Your assignment: Filter the records below down to lines containing "серебра".

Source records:
------------------------------------------------------------------------

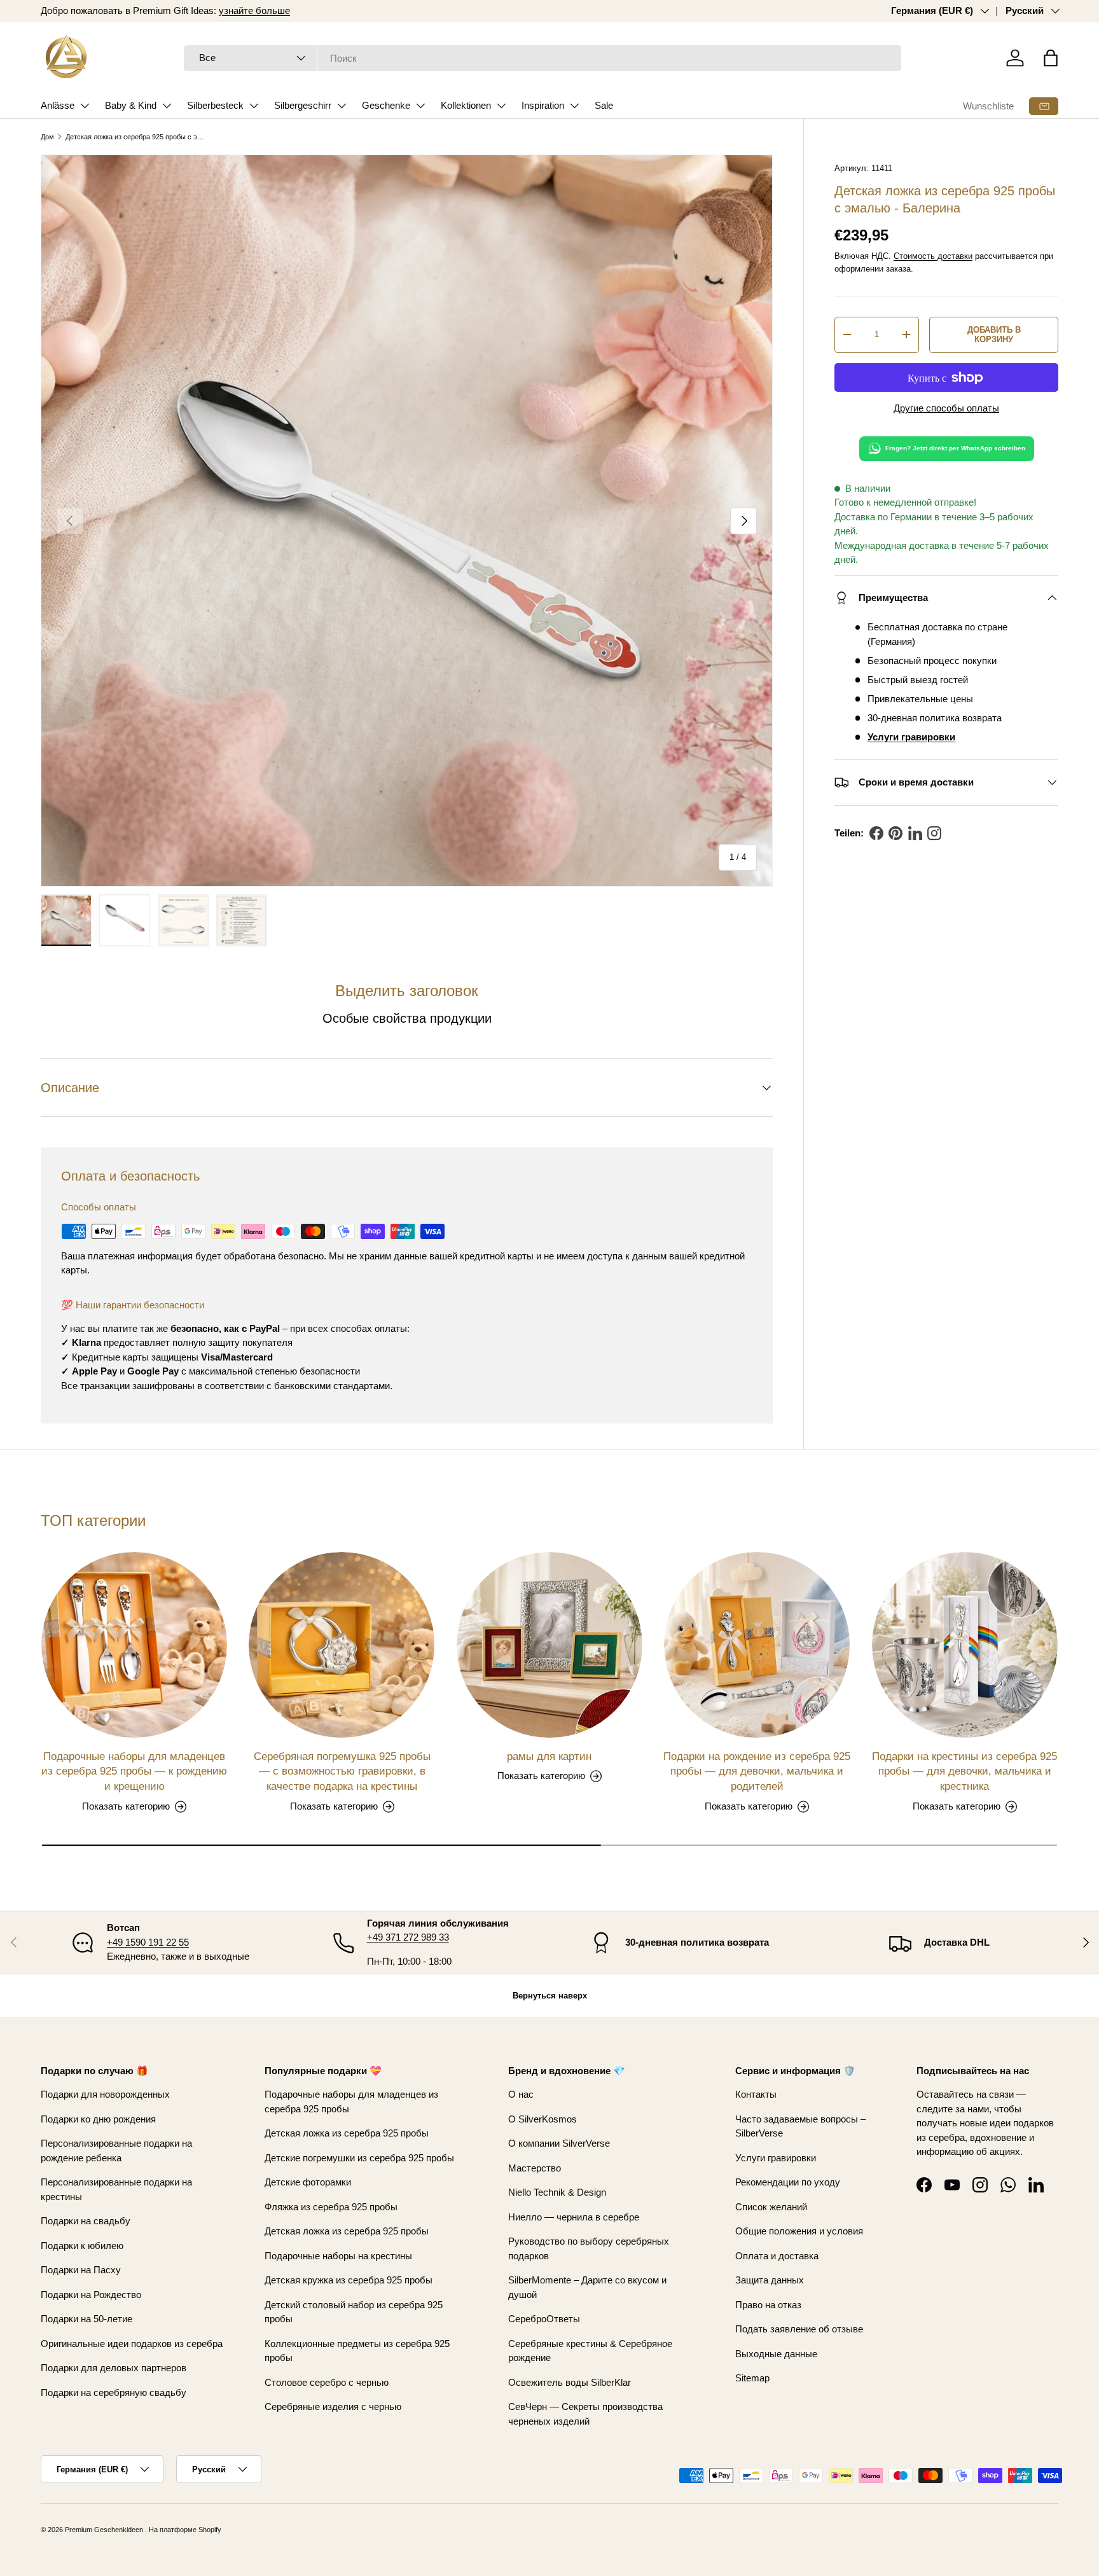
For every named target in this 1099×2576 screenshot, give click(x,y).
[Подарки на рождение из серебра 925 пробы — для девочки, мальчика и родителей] (757, 1645)
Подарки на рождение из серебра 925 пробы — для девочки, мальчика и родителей (756, 1771)
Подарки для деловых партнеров (113, 2367)
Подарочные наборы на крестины (338, 2255)
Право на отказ (768, 2304)
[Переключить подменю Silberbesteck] (253, 105)
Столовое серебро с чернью (327, 2382)
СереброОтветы (544, 2318)
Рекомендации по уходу (787, 2182)
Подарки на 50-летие (86, 2318)
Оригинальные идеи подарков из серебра (132, 2343)
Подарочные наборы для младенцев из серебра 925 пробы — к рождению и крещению (134, 1771)
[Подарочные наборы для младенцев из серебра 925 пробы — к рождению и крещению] (134, 1645)
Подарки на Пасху (81, 2269)
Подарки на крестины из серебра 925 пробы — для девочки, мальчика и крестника (964, 1771)
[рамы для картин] (549, 1645)
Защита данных (769, 2280)
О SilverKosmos (542, 2119)
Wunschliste (988, 105)
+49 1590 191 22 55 (148, 1942)
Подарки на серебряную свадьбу (113, 2392)
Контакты (756, 2094)
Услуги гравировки (775, 2157)
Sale (604, 105)
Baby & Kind (130, 105)
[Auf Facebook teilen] (876, 833)
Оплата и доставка (777, 2255)
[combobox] (543, 58)
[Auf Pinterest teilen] (895, 833)
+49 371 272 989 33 (408, 1937)
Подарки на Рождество (91, 2294)
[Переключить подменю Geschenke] (420, 105)
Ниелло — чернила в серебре (573, 2217)
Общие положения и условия (799, 2231)
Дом (47, 137)
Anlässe (57, 105)
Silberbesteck (215, 105)
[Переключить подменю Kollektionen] (501, 105)
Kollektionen (466, 105)
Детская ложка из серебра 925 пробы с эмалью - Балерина (137, 137)
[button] (1051, 58)
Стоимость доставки (933, 256)
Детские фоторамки (308, 2182)
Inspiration (543, 105)
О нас (521, 2094)
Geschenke (386, 105)
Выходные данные (776, 2353)
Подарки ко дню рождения (98, 2119)
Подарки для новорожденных (105, 2094)
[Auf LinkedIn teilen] (915, 833)
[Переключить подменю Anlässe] (84, 105)
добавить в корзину (994, 335)
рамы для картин (549, 1756)
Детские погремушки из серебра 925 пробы (359, 2157)
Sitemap (752, 2377)
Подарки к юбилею (82, 2245)
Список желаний (771, 2206)
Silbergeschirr (302, 105)
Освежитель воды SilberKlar (569, 2382)
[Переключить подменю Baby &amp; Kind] (166, 105)
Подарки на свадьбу (85, 2220)
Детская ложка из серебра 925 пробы (347, 2133)
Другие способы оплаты (946, 408)
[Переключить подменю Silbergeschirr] (341, 105)
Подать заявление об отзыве (799, 2328)
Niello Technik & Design (557, 2192)
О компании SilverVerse (559, 2143)
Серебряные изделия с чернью (333, 2406)
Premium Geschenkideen (104, 2529)
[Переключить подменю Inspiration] (574, 105)
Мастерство (534, 2168)
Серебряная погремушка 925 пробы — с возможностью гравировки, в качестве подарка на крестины (342, 1771)
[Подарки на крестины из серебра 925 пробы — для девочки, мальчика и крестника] (965, 1645)
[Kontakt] (1043, 106)
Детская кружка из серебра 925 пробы (348, 2280)
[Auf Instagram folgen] (934, 833)
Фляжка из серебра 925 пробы (331, 2206)
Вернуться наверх (550, 1995)
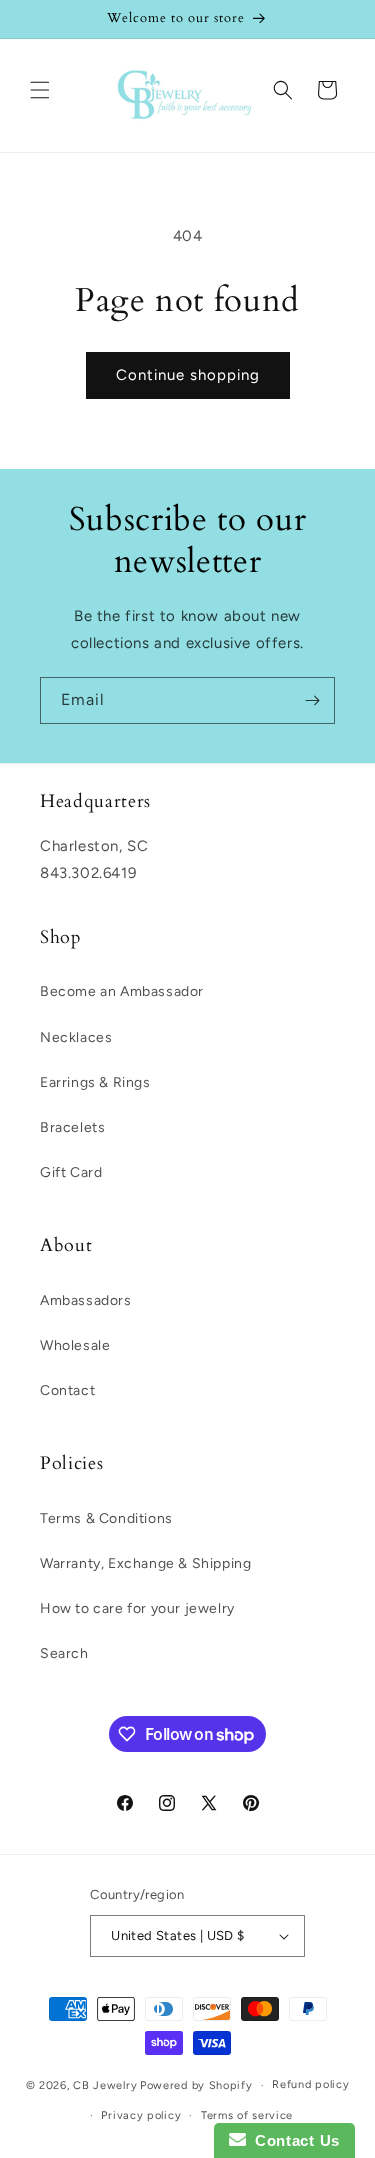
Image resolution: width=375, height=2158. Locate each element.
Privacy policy (141, 2115)
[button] (40, 90)
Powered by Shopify (196, 2085)
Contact (67, 1390)
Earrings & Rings (95, 1082)
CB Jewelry (105, 2085)
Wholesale (75, 1345)
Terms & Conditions (106, 1518)
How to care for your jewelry (137, 1608)
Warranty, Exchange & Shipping (145, 1563)
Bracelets (72, 1127)
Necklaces (76, 1037)
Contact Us (293, 2140)
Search (64, 1653)
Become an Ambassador (122, 991)
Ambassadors (86, 1300)
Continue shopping (188, 375)
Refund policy (310, 2084)
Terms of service (247, 2115)
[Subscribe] (312, 700)
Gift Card (71, 1172)
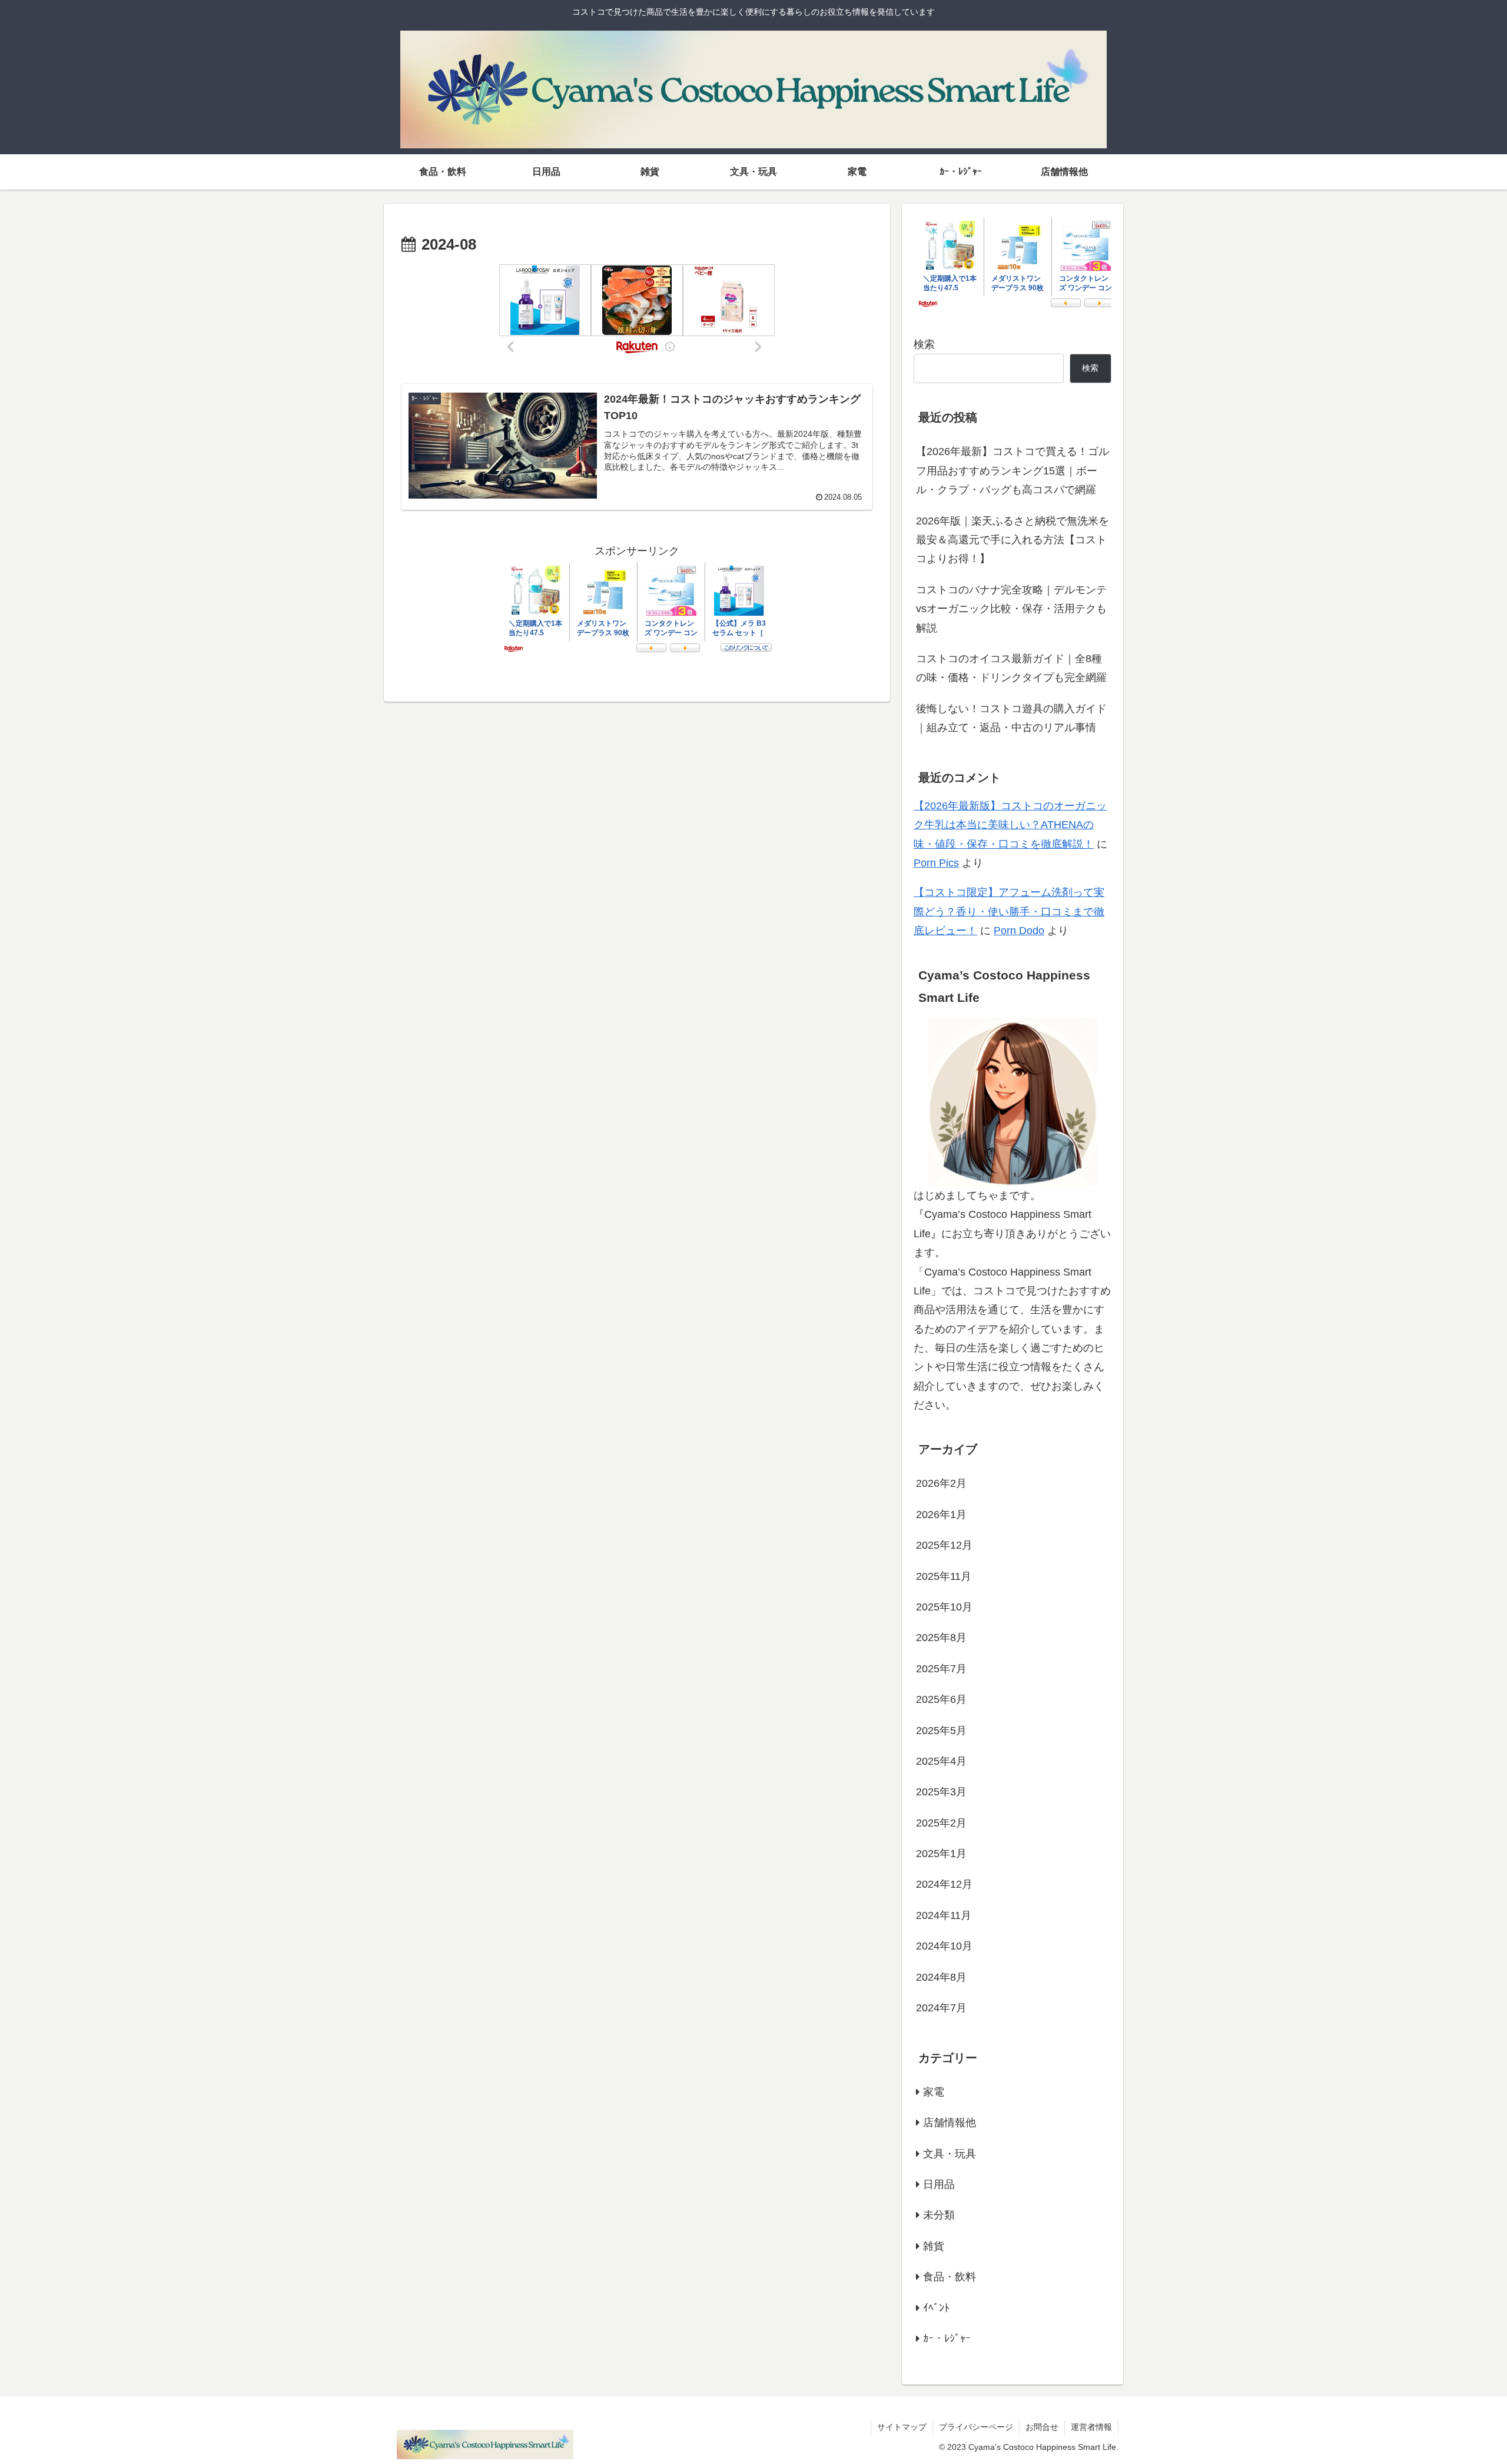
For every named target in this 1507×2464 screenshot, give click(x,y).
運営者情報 (1091, 2427)
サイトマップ (902, 2427)
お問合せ (1041, 2427)
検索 (924, 344)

------------------------------------------------------------------------

Solution to this exercise:
[Подарки на рождение из серебра 925 пробы — для девочки, мальчика и родителей] (757, 1645)
Подарки на рождение из серебра 925 пробы — для девочки, мальчика и родителей (756, 1771)
Оригинальные идеи подарков из серебра (132, 2343)
Подарочные наборы для младенцев из серебра 925 пробы — к рождению и крещению (134, 1771)
[Подарочные наборы для младенцев из серебра 925 пробы — к рождению и крещению] (134, 1645)
Подарки на крестины из серебра 925 пробы — для девочки, мальчика и крестника (964, 1771)
Детская ложка из серебра 925 пробы с эмалью - Балерина (137, 137)
Детские погремушки из серебра 925 пробы (359, 2157)
Детская ложка из серебра 925 пробы (347, 2133)
[Подарки на крестины из серебра 925 пробы — для девочки, мальчика и крестника] (965, 1645)
Детская кружка из серебра 925 пробы (348, 2280)
Фляжка из серебра 925 пробы (331, 2206)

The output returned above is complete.